# AIM OF THE EXERCISE
Could you output the data word for word, from the line containing "Where should I" through the line containing "pyautogui.click(x=108, y=74)", with the pictures left out?

# SUPPLIED DATA
--- BEGIN ---
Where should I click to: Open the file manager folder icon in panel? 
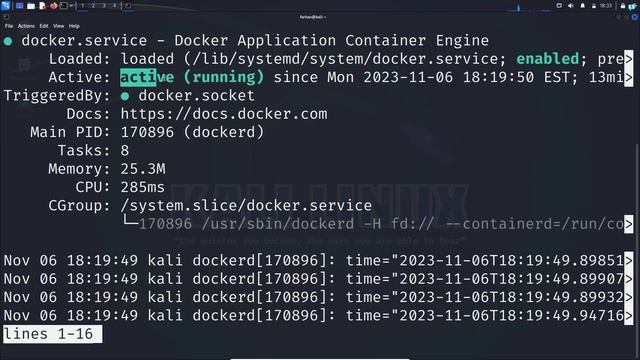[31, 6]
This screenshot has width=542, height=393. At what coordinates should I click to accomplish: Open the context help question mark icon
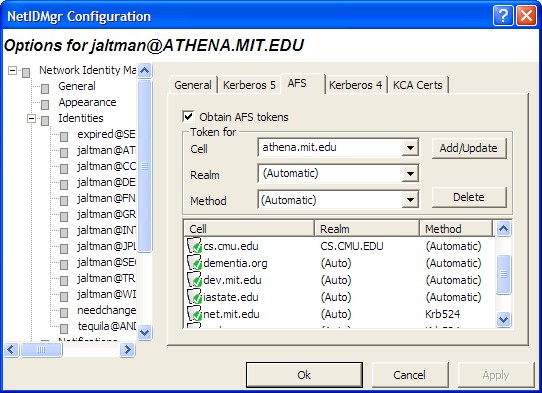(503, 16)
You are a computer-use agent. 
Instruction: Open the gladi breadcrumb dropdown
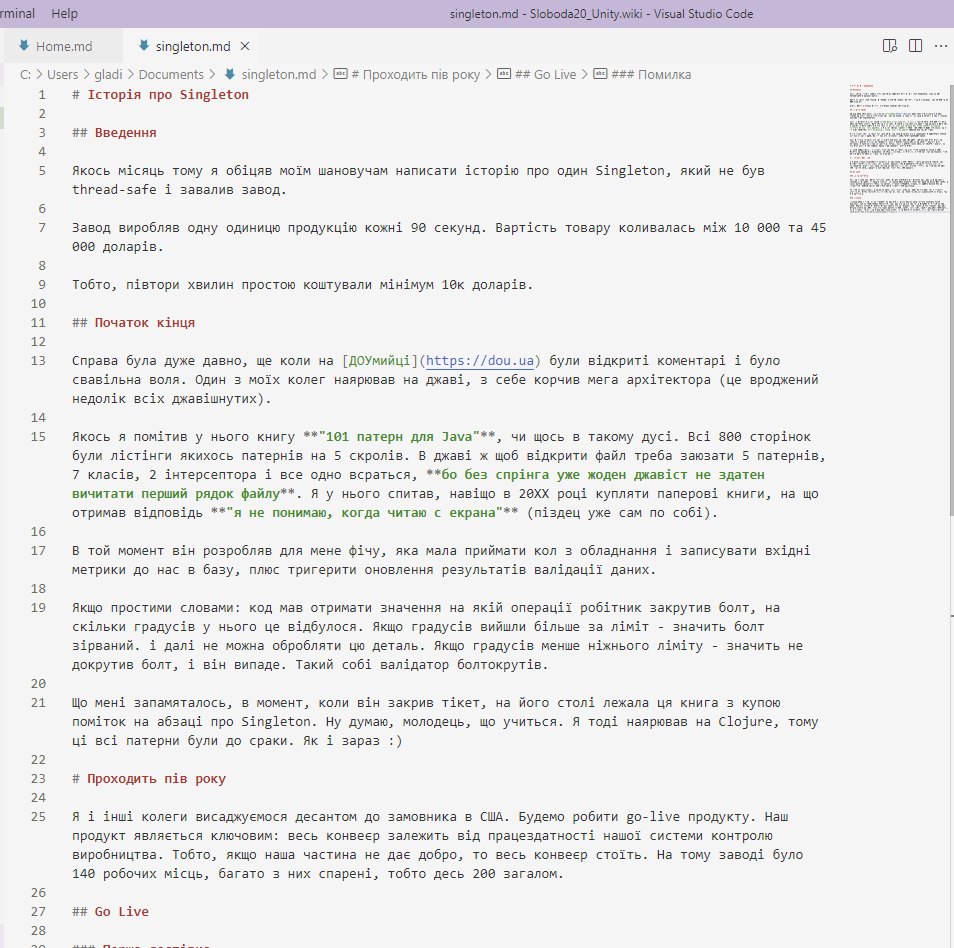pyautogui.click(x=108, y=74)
--- END ---
--- BEGIN ---
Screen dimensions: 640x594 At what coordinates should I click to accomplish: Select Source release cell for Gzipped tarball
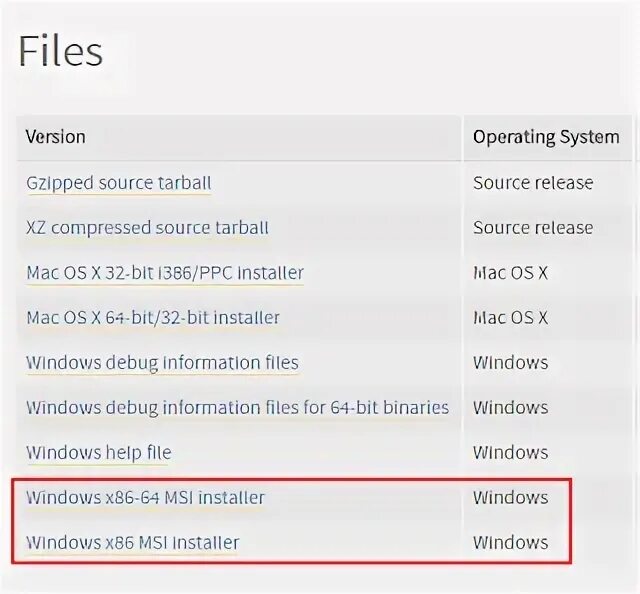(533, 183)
--- END ---
# SOLVED EXERCISE
Where should I click to: Open the file manager folder icon in panel? 
[31, 6]
This screenshot has width=542, height=393. At what coordinates should I click to accomplish: Open the context help question mark icon
(503, 16)
You are a computer-use agent. 
Instruction: Open the gladi breadcrumb dropdown
pyautogui.click(x=108, y=74)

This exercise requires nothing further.